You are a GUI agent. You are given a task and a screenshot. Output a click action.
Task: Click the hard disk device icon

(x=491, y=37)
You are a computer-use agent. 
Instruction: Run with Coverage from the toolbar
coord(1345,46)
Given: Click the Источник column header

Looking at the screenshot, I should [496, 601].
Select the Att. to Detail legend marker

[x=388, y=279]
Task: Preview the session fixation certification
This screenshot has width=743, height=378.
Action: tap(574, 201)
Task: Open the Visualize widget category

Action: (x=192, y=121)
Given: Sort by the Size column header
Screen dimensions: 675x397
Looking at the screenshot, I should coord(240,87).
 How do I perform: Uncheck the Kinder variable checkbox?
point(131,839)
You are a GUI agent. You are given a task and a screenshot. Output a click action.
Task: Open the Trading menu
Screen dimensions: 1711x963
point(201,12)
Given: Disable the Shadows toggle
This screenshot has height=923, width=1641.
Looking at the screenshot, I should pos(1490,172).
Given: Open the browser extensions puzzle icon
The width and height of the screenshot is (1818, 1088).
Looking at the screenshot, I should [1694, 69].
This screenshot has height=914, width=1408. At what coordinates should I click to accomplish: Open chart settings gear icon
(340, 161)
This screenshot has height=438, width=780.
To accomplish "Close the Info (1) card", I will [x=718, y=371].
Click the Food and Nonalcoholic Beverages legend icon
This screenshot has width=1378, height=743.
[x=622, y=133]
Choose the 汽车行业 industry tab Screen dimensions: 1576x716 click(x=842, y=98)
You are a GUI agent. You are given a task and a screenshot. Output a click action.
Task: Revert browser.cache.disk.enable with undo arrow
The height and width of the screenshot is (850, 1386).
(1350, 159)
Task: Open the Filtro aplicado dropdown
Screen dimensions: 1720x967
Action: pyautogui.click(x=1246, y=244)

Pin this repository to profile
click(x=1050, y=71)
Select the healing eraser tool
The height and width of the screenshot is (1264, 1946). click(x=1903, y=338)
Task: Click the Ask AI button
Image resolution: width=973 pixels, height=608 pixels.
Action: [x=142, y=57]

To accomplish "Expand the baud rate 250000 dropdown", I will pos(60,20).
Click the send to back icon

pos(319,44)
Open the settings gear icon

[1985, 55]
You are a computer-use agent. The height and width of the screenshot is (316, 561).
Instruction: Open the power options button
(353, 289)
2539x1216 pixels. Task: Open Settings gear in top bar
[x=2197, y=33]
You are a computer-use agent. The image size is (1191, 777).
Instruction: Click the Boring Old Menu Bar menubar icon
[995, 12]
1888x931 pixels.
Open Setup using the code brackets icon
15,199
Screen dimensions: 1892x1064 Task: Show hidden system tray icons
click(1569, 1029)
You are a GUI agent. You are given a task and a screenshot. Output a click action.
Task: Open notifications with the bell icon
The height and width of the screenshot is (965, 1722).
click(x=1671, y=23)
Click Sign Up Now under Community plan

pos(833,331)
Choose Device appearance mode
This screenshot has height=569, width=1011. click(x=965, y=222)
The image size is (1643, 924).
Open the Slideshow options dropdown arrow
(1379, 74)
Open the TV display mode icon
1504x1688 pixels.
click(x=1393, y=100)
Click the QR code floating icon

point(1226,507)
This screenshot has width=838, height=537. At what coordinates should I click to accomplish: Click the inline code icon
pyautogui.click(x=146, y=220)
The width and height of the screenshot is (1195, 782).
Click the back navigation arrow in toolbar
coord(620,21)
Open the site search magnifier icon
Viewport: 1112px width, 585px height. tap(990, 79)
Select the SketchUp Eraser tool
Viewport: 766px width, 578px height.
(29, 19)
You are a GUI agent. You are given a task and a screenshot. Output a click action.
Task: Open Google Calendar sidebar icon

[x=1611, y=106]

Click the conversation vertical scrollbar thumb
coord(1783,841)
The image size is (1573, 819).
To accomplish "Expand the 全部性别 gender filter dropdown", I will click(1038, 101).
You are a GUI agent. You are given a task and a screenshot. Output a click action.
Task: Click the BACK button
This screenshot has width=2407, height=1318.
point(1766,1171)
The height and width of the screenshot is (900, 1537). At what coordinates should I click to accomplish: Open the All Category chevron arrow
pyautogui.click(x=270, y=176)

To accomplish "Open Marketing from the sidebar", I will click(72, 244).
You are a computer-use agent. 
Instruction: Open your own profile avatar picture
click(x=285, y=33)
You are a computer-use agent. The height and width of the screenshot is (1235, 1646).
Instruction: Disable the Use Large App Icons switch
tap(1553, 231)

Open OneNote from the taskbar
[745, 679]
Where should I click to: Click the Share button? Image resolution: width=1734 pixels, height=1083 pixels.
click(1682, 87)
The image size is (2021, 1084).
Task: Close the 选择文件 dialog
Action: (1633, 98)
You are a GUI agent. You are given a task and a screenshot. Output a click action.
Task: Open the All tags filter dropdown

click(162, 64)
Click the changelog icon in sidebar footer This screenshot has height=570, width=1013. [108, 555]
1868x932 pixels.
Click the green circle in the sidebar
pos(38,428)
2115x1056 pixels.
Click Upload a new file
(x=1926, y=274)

________________________

■ Activity: Extract all of the data shown above and repeat it verbatim.

■ Output for this exercise:
You are a GUI agent. You are given a task and a screenshot. Output a click action.
Task: Click the hard disk device icon

(x=491, y=37)
You are a computer-use agent. 
Instruction: Run with Coverage from the toolbar
coord(1345,46)
Given: Click the Источник column header

Looking at the screenshot, I should [496, 601].
Select the Att. to Detail legend marker

[x=388, y=279]
Task: Preview the session fixation certification
This screenshot has width=743, height=378.
Action: tap(574, 201)
Task: Open the Visualize widget category

Action: (x=192, y=121)
Given: Sort by the Size column header
Screen dimensions: 675x397
Looking at the screenshot, I should coord(240,87).
 How do I perform: Uncheck the Kinder variable checkbox?
point(131,839)
You are a GUI agent. You are given a task and a screenshot. Output a click action.
Task: Open the Trading menu
Screen dimensions: 1711x963
point(201,12)
Given: Disable the Shadows toggle
This screenshot has height=923, width=1641.
Looking at the screenshot, I should pos(1490,172).
Given: Open the browser extensions puzzle icon
The width and height of the screenshot is (1818, 1088).
Looking at the screenshot, I should [1694, 69].
This screenshot has height=914, width=1408. At what coordinates should I click to accomplish: Open chart settings gear icon
(340, 161)
This screenshot has height=438, width=780.
To accomplish "Close the Info (1) card", I will [x=718, y=371].
Click the Food and Nonalcoholic Beverages legend icon
This screenshot has width=1378, height=743.
[x=622, y=133]
Choose the 汽车行业 industry tab Screen dimensions: 1576x716 click(x=842, y=98)
You are a GUI agent. You are given a task and a screenshot. Output a click action.
Task: Revert browser.cache.disk.enable with undo arrow
The height and width of the screenshot is (850, 1386).
(1350, 159)
Task: Open the Filtro aplicado dropdown
Screen dimensions: 1720x967
Action: pyautogui.click(x=1246, y=244)

Pin this repository to profile
click(x=1050, y=71)
Select the healing eraser tool
The height and width of the screenshot is (1264, 1946). click(x=1903, y=338)
Task: Click the Ask AI button
Image resolution: width=973 pixels, height=608 pixels.
Action: [x=142, y=57]

To accomplish "Expand the baud rate 250000 dropdown", I will pos(60,20).
Click the send to back icon

pos(319,44)
Open the settings gear icon

[1985, 55]
You are a computer-use agent. The height and width of the screenshot is (316, 561).
Instruction: Open the power options button
(353, 289)
2539x1216 pixels. Task: Open Settings gear in top bar
[x=2197, y=33]
You are a computer-use agent. The image size is (1191, 777).
Instruction: Click the Boring Old Menu Bar menubar icon
[995, 12]
1888x931 pixels.
Open Setup using the code brackets icon
15,199
Screen dimensions: 1892x1064 Task: Show hidden system tray icons
click(1569, 1029)
You are a GUI agent. You are given a task and a screenshot. Output a click action.
Task: Open notifications with the bell icon
The height and width of the screenshot is (965, 1722).
click(x=1671, y=23)
Click Sign Up Now under Community plan

pos(833,331)
Choose Device appearance mode
This screenshot has height=569, width=1011. click(x=965, y=222)
The image size is (1643, 924).
Open the Slideshow options dropdown arrow
(1379, 74)
Open the TV display mode icon
1504x1688 pixels.
click(x=1393, y=100)
Click the QR code floating icon

point(1226,507)
This screenshot has width=838, height=537. At what coordinates should I click to accomplish: Click the inline code icon
pyautogui.click(x=146, y=220)
The width and height of the screenshot is (1195, 782).
Click the back navigation arrow in toolbar
coord(620,21)
Open the site search magnifier icon
Viewport: 1112px width, 585px height. tap(990, 79)
Select the SketchUp Eraser tool
Viewport: 766px width, 578px height.
(29, 19)
You are a GUI agent. You are given a task and a screenshot. Output a click action.
Task: Open Google Calendar sidebar icon

[x=1611, y=106]

Click the conversation vertical scrollbar thumb
coord(1783,841)
The image size is (1573, 819).
To accomplish "Expand the 全部性别 gender filter dropdown", I will click(1038, 101).
You are a GUI agent. You are given a task and a screenshot. Output a click action.
Task: Click the BACK button
This screenshot has width=2407, height=1318.
point(1766,1171)
The height and width of the screenshot is (900, 1537). At what coordinates should I click to accomplish: Open the All Category chevron arrow
pyautogui.click(x=270, y=176)

To accomplish "Open Marketing from the sidebar", I will click(72, 244).
You are a computer-use agent. 
Instruction: Open your own profile avatar picture
click(x=285, y=33)
You are a computer-use agent. The height and width of the screenshot is (1235, 1646).
Instruction: Disable the Use Large App Icons switch
tap(1553, 231)

Open OneNote from the taskbar
[745, 679]
Where should I click to: Click the Share button? Image resolution: width=1734 pixels, height=1083 pixels.
click(1682, 87)
The image size is (2021, 1084).
Task: Close the 选择文件 dialog
Action: (1633, 98)
You are a GUI agent. You are given a task and a screenshot. Output a click action.
Task: Open the All tags filter dropdown

click(162, 64)
Click the changelog icon in sidebar footer This screenshot has height=570, width=1013. [108, 555]
1868x932 pixels.
Click the green circle in the sidebar
pos(38,428)
2115x1056 pixels.
Click Upload a new file
(x=1926, y=274)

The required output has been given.